Les éléments à mettre en évidence sont les suivants. D’abord, elle mentionne la solidarité féminine, condition première pour lutter contre toute violence et toute discrimination masculine envers les femmes. Elle montre aussi comment les femmes gardent le silence face à la violence subie, à l’intérieur comme à l’extérieur de l’Église. Elle indique cependant qu’elle a rencontré des obstacles à la résistance contre la violence masculine envers les femmes en Haïti et qu’elle a été obligée de quitter le pays, en raison des menaces reçues.

Du côté des pistes de solutions, Odette entrevoit un message d’émancipation pour les femmes non seulement par la parole, mais surtout par l’action, qui doit être véhiculé par les leaders religieux. Elle en appelle aussi au passage d’un esprit de domination et de contrôle à un esprit de partage et de collaboration des hommes vis-à-vis des femmes.

En fin de compte, dans la narration d’Odette, on entrevoit une certaine dynamique de domination masculine. Par exemple, la majorité des hommes en Haïti, selon l’interviewée, se considèrent souvent comme les seuls dominants et des maîtres ; tandis que, d’après eux, les femmes sont faibles et doivent être dominées, elles ne sont rien d’autre que des servantes. Qui plus est, la situation de domination masculine sur les femmes reste stable à travers les années et elle est même devenue un fait normal dans la société haïtienne. C’est en ce sens que la répondante exprime sa préoccupation de la nécessité d’un passage de la domination et du contrôle vers le partage et la collaboration entre les hommes et les femmes, afin de réduire la violence masculine.

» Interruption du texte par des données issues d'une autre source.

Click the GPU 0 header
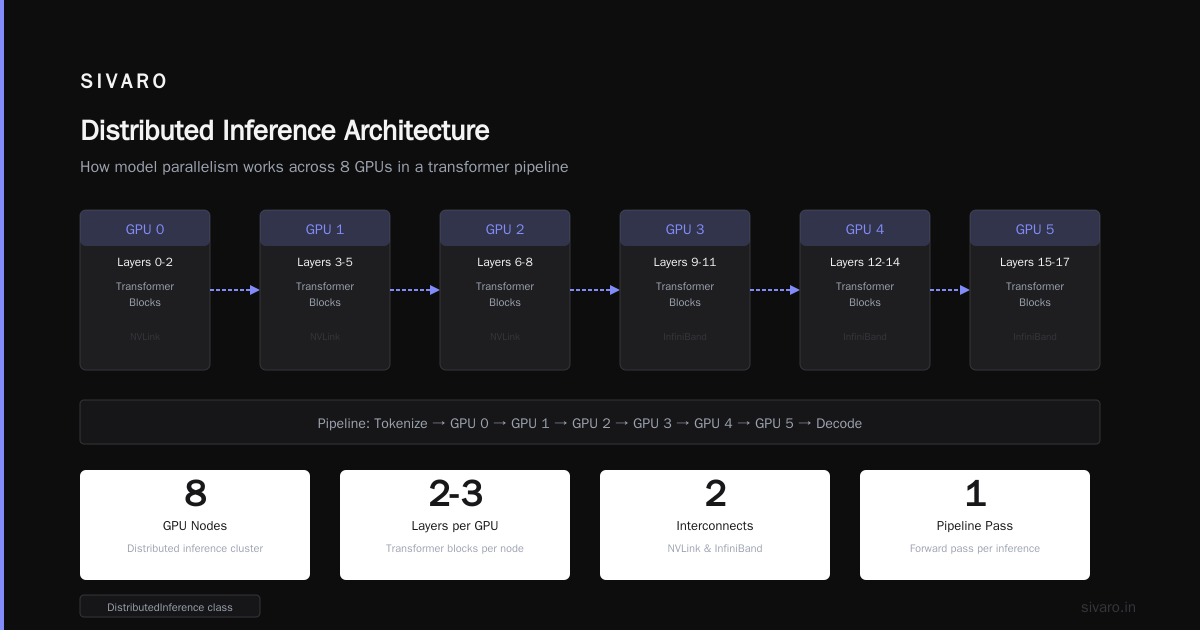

En dépit de ce qui nous a frappés quand Odette incite la victime à désobéir au prêtre agresseur, nous nous questionnons : au-delà de cette incitation, quelle action pose-t-elle par rapport à cette violence ? Ne devrait-elle pas dénoncer ce prêtre-agresseur ? Nous observons qu’après ce récit, elle lance certaines opinions sur la situation de cette violence sexuelle. Elle dit ceci : « c’est un cas qui arrive souvent dans l’Église où la jeune fille est tombée enceinte à cause d’un membre du clergé et ce dernier […] fait pression sur elle pour faire un avortement pour que tout reste en secret ». À notre avis, il semble qu’Odette garde le silence après le conseil qu’elle donne à la jeune fille et c’est un point qui nous paraît surprenant dans cet entretien. Toutefois, le fait qu’elle était formatrice d’un groupe de soutien pour les femmes victimes de la

violence masculine, le fait qu’elle affirme qu’il y a de la violence contre les femmes dans l’Église en Haïti et le fait qu’elle incite la jeune fille à désobéir au prêtre agresseur représente déjà une réaction et une prise de position éclairante pour notre compréhension de cette violence. Nous notons qu’elle n’est pas allée jusqu’au bout de son action en ne dénonçant pas le prêtre- agresseur.